The Altman style from NASHVILLE also profoundly affected American television drama. In the years since NASHVILLE, there have been a score of large-cast ensemble dramas united by location or occupation more than by a single central character — think of LA LAW, HILL STREET BLUES, E.R. Large-cast “town” or “occupation” shows had existed before of course. But they had tended to consistently focus on one character or the same small group of characters rather than have a bunch of approximately equal characters with shifting focus from week-to-week. Also, they tended to have more tightly-focused plots, resolved in an episode, rather than the Altman-influenced technique of having “this week’s” plot off to the side, with the real point being how the characters interact and change over serialized time rather than episode time.
What Altman was probably best known for, style-wise, was what became known as “Altman dialogue.” It was present at the very beginning — in MASH — and at the very end — in PRAIRIE HOME COMPANION. It involved people speaking in incomplete sentences or fully-understood fragments, finishing one another’s sentences, talking over one another, having simultaneous conversations — all in one sound mix. This had been done before somewhat (early Orson Welles comes to mind), but never with the extensiveness and conviction that Altman had. When Meryl Streep and Lily Tomlin presented Altman with his Lifetime Oscar, they gave a clinic in how to do it. It’s the most eloquent tribute imaginable to a film artist and it was the high point of last year’s show.
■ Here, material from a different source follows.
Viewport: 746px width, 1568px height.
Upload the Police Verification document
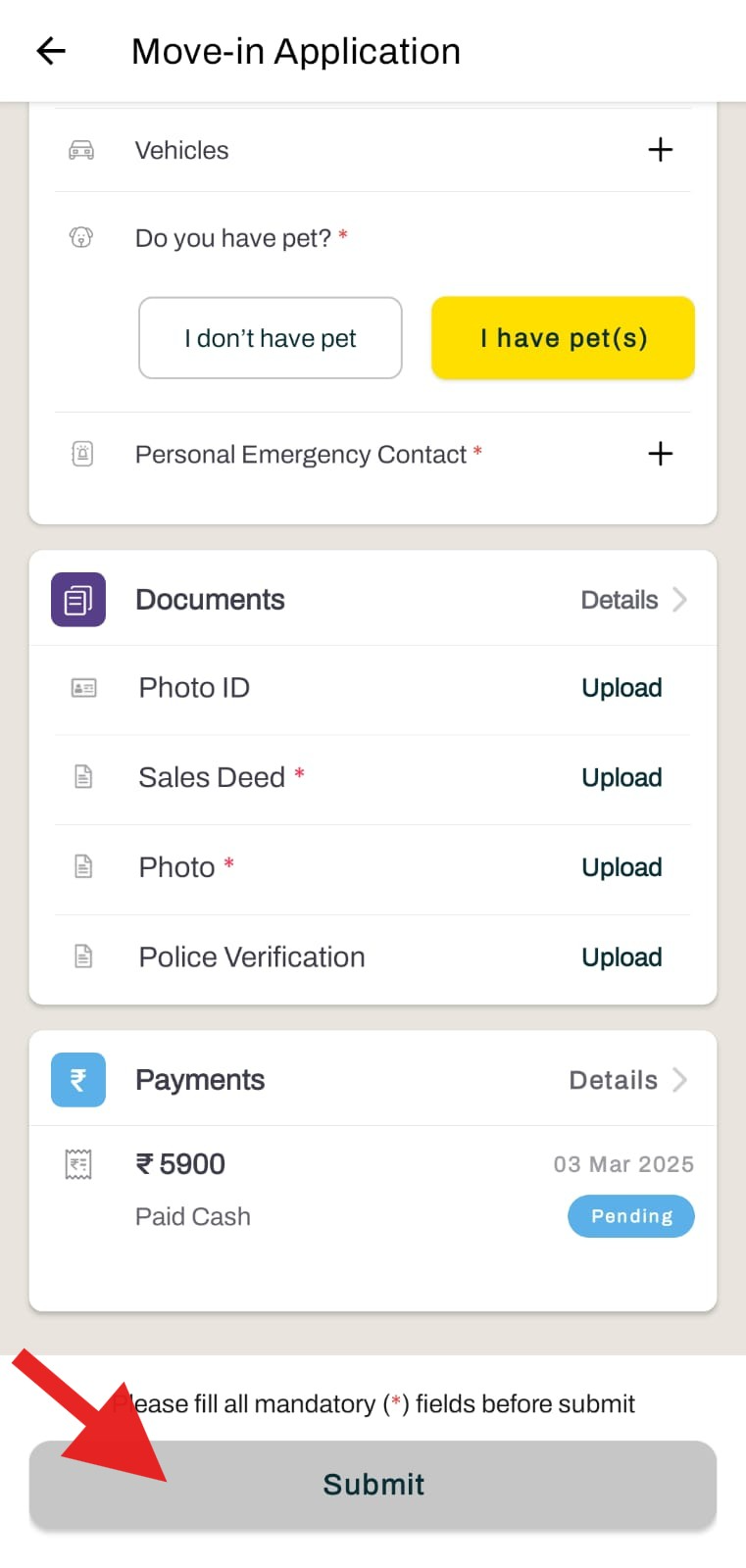coord(622,957)
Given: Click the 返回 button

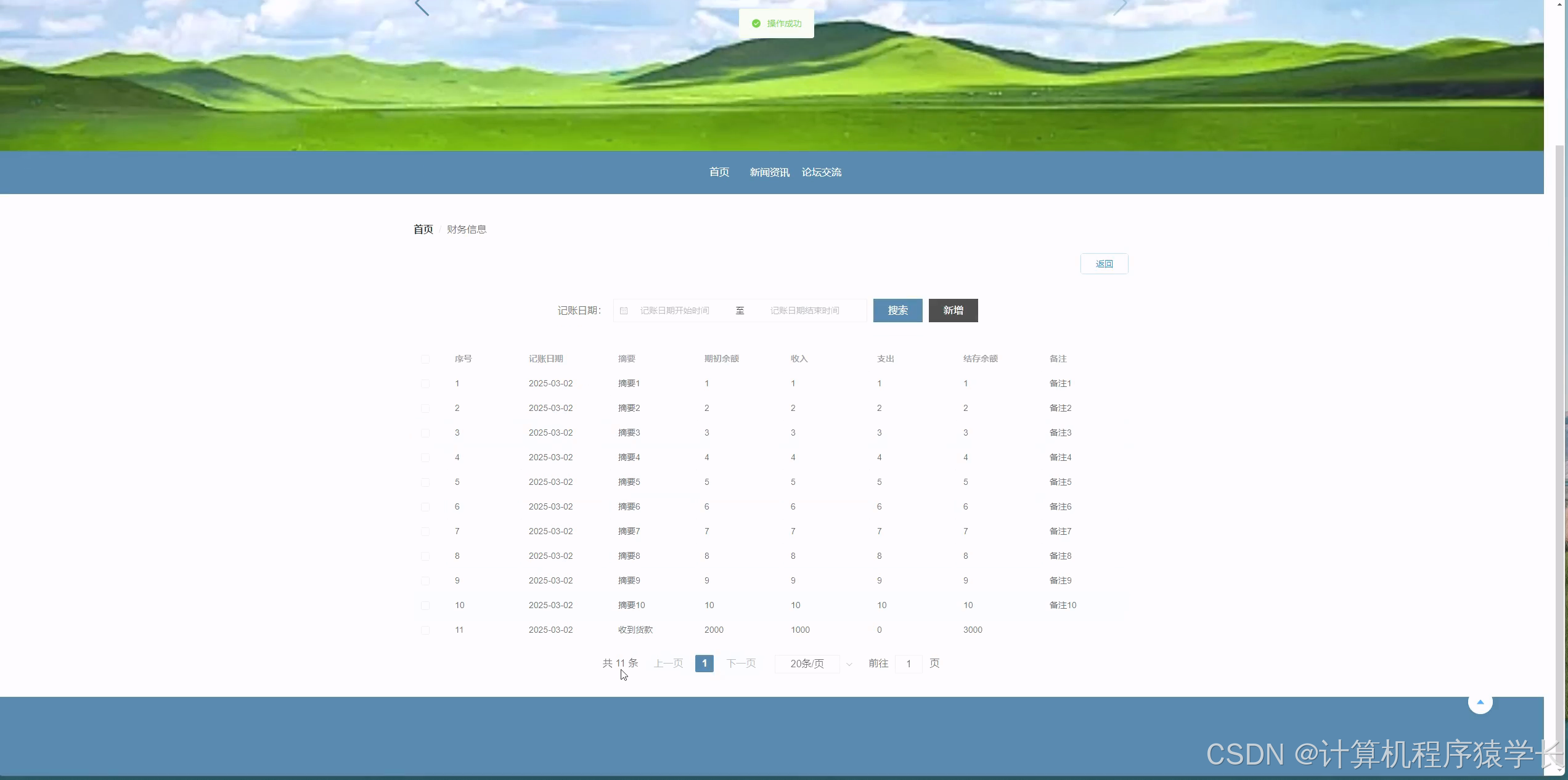Looking at the screenshot, I should point(1104,264).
http://www.video.simplystreepmedia.com/view/180/78th-annual-academy-awards-2006/
I can’t pretend that I’m the world’s biggest Altman fan myself. I am not, for reasons not really worth rehearsing on this day. But even at 80 in works like A PRAIRIE HOME COMPANION (where Streep and Tomlin play with that style to just as great effect), Altman was still capable of lighting a fire under young cinephiles who could see, even in his IMHO relatively mediocre works, that Altman was a director worth caring about. Who made his films his way and created through a recognizable world, all his own. That came to me earlier today, when, on a film buff’s discussion board, 26-year-old Brett Buckalew of FilmStew.com said (quoted with permission):
Whenever I re-watch any of his films–and I was fortunate enough to catch PRAIRIE HOME four times before it left theatres–I always at some point have the excited thought in the back of my mind that sometime soon, I’ll get to take yet another trip into his immaculately designed, complexly human universe. No longer, and though I’m a fan of the younger filmmakers who’ve used his influence to form their own particular voices, there sure as hell will never be a replacement.
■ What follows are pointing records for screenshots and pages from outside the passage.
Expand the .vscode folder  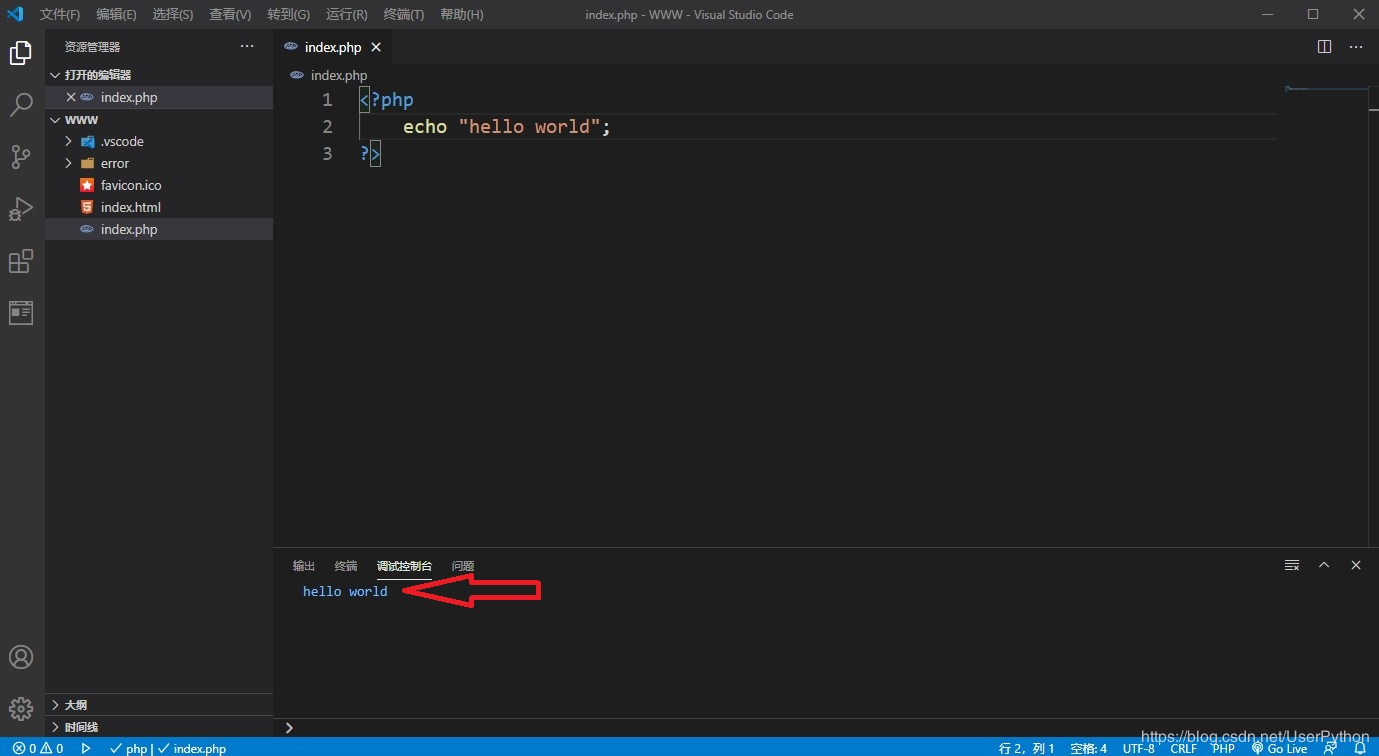122,141
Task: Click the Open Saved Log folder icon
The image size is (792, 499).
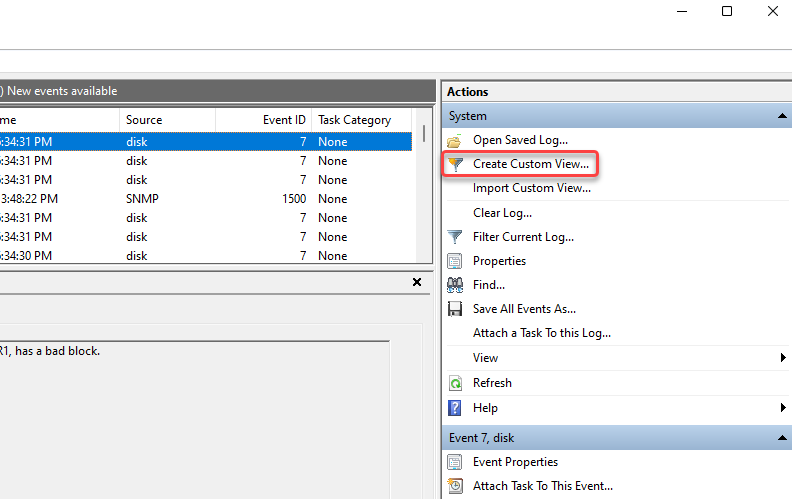Action: tap(455, 140)
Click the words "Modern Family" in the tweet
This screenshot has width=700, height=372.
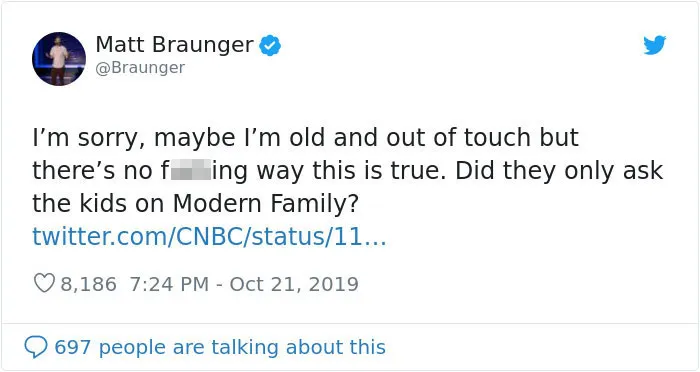[265, 204]
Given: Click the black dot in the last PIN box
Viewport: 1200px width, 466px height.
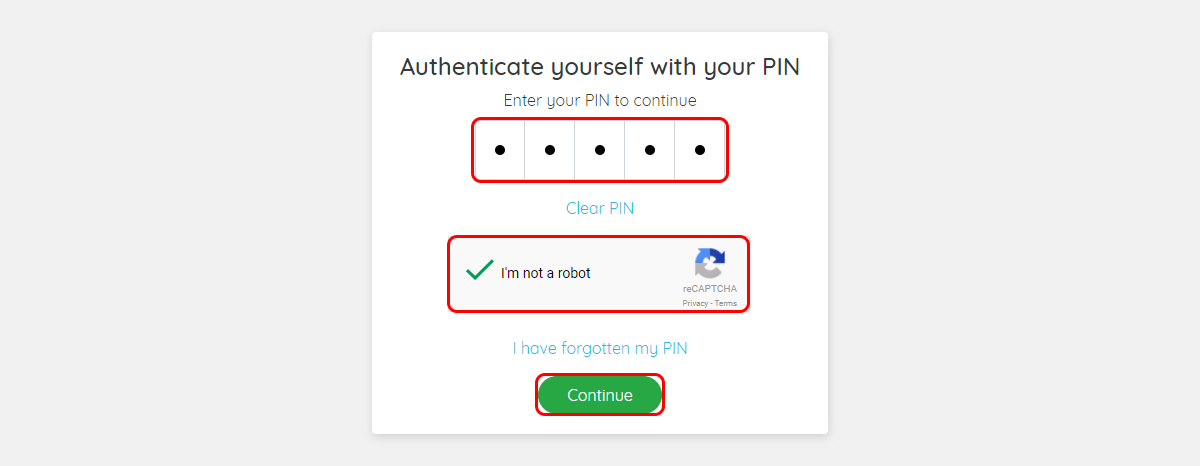Looking at the screenshot, I should point(700,150).
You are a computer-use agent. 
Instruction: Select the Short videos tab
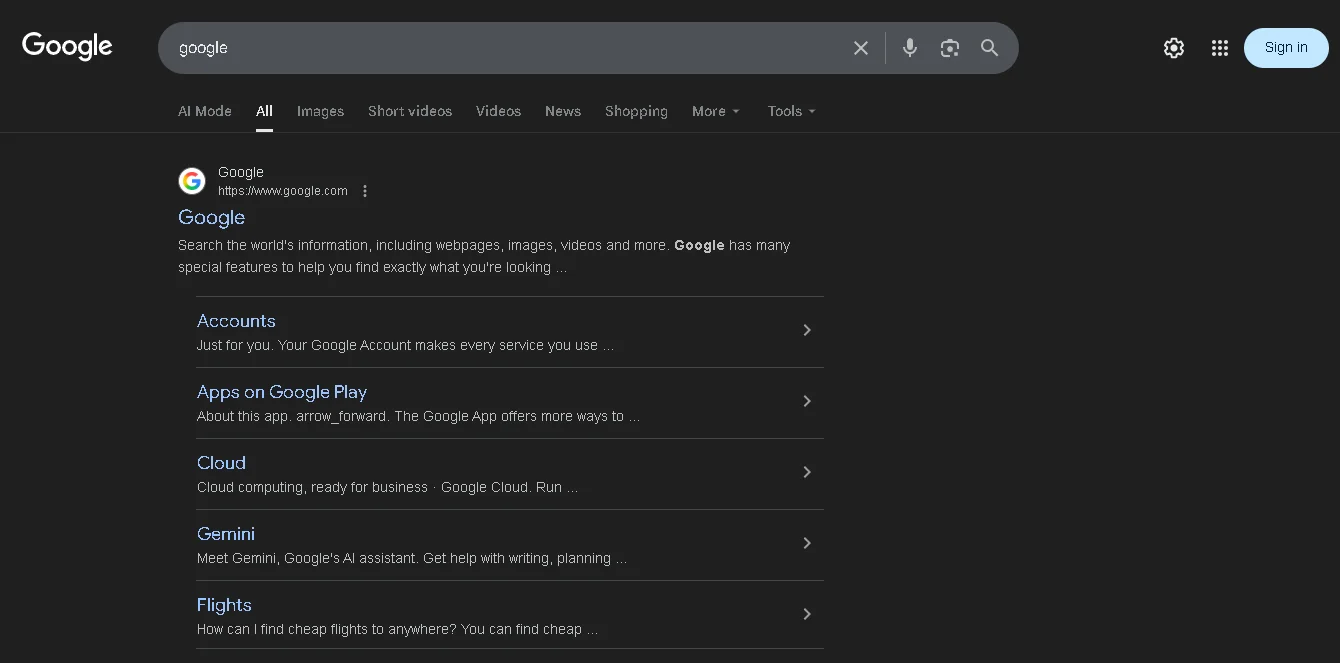pyautogui.click(x=409, y=111)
That ultimately may be the most important thing. Even apart from the specifics of his films, Altman himself was an inspiring figure — the man who made the movies he wanted. The lead quote in the early versions of the Associated Press obits was from the last Oscars, where Altman accepted a Lifetime Achievement Award:
No other filmmaker has gotten a better shake than I have. I’m very fortunate in my career. I’ve never had to direct a film I didn’t choose or develop.